**Texto fornecido**
_ _ _ _
Idoso ganha certidão de nascimento aos 85 anos em cidade isolada do Acre: “Direito de existir”

O homem não tinha prontuários médicos, histórico escolar e nenhum outro documento que ajudasse a identifica-lo

Os documentos de uma pessoa, para além de serem uma maneira de identificá-la, trazem uma sensação, em certo aspecto, de pertencimento, de fazer parte de algo, ser visto e considerado. Entretanto, devido a diversas questões sociais e geográficas, muitas pessoas não conseguem exercer seus devidos direitos por falta dessa documentação. 

Um caso como este, de pessoas que viveram muito tempo de suas vidas sem o registro necessário foi encontrado, no interior do estado do Acre, em Santa Rosa do Purus, um idoso de 85 anos que nunca havia sido registrado e não contava com sua certidão de nascimento.

O homem possuía dificuldades de comunicação/Foto: Ascom/TJ

O idoso compareceu ao atendimento acompanhado de um sobrinho, que solicitou não apenas o registro civil tardio, mas também sua interdição para garantir o devido cuidado. O juiz de Direito Zacarias Laureano Neto determinou a expedição do documento e destacou a importância da decisão.
_ _ _ _
Reproduza fielmente o trecho da reportagem sobre o idoso registrado no Acre que começa em "Idoso ganha certidão" e termina em "falta dessa documentação.", incluindo estas últimas palavras.
_ _ _ _
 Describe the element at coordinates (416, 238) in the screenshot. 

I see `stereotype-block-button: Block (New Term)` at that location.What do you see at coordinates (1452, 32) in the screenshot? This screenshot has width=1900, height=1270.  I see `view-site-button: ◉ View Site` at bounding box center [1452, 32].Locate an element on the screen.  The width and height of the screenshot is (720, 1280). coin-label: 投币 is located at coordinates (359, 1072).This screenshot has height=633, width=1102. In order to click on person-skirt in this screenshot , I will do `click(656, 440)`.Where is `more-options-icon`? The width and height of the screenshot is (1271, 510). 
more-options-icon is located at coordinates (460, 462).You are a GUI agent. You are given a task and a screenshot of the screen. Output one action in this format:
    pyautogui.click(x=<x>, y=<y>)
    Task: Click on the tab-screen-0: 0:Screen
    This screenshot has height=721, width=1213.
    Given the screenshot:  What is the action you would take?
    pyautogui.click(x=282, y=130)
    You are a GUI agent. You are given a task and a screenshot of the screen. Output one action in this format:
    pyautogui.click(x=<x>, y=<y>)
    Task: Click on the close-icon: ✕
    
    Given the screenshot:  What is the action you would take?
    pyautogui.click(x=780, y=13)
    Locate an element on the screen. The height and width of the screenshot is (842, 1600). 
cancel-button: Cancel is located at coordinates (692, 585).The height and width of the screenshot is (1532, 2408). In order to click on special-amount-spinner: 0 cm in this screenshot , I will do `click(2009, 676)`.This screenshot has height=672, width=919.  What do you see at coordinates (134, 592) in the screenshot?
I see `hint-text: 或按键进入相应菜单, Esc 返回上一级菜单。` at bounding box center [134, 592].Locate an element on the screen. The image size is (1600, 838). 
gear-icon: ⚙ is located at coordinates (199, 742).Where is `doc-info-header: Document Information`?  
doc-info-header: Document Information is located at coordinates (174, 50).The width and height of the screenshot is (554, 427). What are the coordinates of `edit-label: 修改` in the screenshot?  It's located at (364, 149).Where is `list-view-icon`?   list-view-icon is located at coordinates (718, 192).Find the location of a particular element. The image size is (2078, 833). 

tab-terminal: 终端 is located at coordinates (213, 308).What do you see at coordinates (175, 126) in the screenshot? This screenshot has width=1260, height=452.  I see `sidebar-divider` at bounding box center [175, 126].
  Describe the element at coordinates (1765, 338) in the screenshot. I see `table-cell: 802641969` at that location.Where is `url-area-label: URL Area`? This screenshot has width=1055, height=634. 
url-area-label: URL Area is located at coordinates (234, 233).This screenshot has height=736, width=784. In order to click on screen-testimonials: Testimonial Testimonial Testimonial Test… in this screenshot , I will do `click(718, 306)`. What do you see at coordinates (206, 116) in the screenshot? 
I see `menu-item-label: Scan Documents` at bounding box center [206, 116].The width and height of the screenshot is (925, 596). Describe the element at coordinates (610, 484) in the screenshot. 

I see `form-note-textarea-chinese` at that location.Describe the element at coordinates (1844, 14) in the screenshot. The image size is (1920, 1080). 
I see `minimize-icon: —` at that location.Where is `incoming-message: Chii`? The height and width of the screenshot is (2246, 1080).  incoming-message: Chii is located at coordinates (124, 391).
_ _ _ _
**Resposta do exercício**
Idoso ganha certidão de nascimento aos 85 anos em cidade isolada do Acre: “Direito de existir”

O homem não tinha prontuários médicos, histórico escolar e nenhum outro documento que ajudasse a identifica-lo

Os documentos de uma pessoa, para além de serem uma maneira de identificá-la, trazem uma sensação, em certo aspecto, de pertencimento, de fazer parte de algo, ser visto e considerado. Entretanto, devido a diversas questões sociais e geográficas, muitas pessoas não conseguem exercer seus devidos direitos por falta dessa documentação.